Transfer Learning: A Riemannian Geometry Framework With Applications to Brain-Computer Interfaces.

OBJECTIVE: This paper tackles the problem of transfer learning in the context of electroencephalogram (EEG)-based brain-computer interface (BCI) classification. In particular, the problems of cross-session and cross-subject classification are considered. These problems concern the ability to use data from previous sessions or from a database of past users to calibrate and initialize the classifier, allowing a calibration-less BCI mode of operation.

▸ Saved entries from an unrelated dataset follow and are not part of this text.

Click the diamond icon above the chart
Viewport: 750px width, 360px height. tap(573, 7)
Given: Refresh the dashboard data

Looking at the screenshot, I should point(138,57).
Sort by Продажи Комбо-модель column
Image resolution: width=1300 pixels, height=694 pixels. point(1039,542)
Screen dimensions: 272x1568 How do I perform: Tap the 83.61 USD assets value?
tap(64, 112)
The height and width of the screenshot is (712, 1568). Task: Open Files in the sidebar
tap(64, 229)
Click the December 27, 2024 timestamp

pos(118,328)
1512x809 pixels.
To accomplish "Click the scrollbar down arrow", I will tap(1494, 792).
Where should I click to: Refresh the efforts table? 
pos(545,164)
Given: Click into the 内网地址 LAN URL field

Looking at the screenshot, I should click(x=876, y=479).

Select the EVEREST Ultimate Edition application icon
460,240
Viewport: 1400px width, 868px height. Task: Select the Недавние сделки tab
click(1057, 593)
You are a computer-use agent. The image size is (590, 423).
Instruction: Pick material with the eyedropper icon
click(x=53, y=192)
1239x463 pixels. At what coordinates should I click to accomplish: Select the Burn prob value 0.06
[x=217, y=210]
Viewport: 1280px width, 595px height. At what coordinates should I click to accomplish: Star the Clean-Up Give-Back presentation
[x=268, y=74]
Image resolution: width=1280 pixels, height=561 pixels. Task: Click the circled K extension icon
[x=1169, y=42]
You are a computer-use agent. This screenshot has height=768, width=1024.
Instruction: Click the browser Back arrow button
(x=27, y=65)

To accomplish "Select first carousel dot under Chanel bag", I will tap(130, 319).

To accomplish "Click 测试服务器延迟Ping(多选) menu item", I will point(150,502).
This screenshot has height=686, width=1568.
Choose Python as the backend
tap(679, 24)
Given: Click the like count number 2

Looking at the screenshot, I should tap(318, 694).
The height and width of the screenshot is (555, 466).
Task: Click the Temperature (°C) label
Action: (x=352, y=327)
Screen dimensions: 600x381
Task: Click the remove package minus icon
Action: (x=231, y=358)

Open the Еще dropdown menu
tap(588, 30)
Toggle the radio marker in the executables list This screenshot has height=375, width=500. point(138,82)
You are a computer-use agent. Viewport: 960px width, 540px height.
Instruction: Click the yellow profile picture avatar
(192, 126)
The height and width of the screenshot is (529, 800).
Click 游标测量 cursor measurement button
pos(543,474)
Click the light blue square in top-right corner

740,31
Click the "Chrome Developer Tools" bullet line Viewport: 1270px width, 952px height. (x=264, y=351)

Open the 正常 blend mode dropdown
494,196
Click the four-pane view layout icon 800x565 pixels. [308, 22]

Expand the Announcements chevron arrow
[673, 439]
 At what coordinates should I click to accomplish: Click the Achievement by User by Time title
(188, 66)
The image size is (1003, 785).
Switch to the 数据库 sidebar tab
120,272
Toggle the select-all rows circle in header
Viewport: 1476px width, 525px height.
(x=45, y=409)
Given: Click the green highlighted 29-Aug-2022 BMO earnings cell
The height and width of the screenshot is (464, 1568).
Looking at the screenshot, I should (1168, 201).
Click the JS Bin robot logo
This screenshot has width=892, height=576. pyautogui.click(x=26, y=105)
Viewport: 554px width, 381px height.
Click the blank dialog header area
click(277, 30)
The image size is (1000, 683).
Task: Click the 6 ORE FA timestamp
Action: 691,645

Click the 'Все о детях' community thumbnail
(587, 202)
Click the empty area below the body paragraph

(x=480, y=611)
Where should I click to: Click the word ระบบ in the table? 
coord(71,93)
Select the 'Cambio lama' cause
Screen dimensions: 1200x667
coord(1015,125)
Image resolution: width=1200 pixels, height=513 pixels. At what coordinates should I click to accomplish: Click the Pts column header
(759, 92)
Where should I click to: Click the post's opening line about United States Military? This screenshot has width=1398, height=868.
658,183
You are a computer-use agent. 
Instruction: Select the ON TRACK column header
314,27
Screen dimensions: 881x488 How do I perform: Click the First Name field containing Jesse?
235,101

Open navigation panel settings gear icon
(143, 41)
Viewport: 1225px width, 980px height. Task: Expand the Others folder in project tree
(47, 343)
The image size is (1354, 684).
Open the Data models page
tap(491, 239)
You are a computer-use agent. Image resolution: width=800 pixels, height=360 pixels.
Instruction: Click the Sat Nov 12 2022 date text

METHODS: Data are represented using spatial covariance matrices of the EEG signals, exploiting the recent successful techniques based on the Riemannian geometry of the manifold of symmetric positive definite (SPD) matrices. Cross-session and cross-subject classification can be difficult, due to the many changes intervening between sessions and between subjects, including physiological, environmental, as well as instrumental changes. Here, we propose to affine transform the covariance matrices of every session/subject in order to center them with respect to a reference covariance matrix, making data from different sessions/subjects comparable. Then, classification is performed both using a standard minimum distance to mean classifier, and through a probabilistic classifier recently developed in the literature, based on a density function (mixture of Riemannian Gaussian distributions) defined on the SPD manifold.

RESULTS: The improvements in terms of classification performances achieved by introducing the affine transformation are documented with the analysis of two BCI datasets.

CONCLUSION AND SIGNIFICANCE: Hence, we make, through the affine transformation proposed, data from different sessions and subject comparable, providing a significant improvement in the BCI transfer learning problem.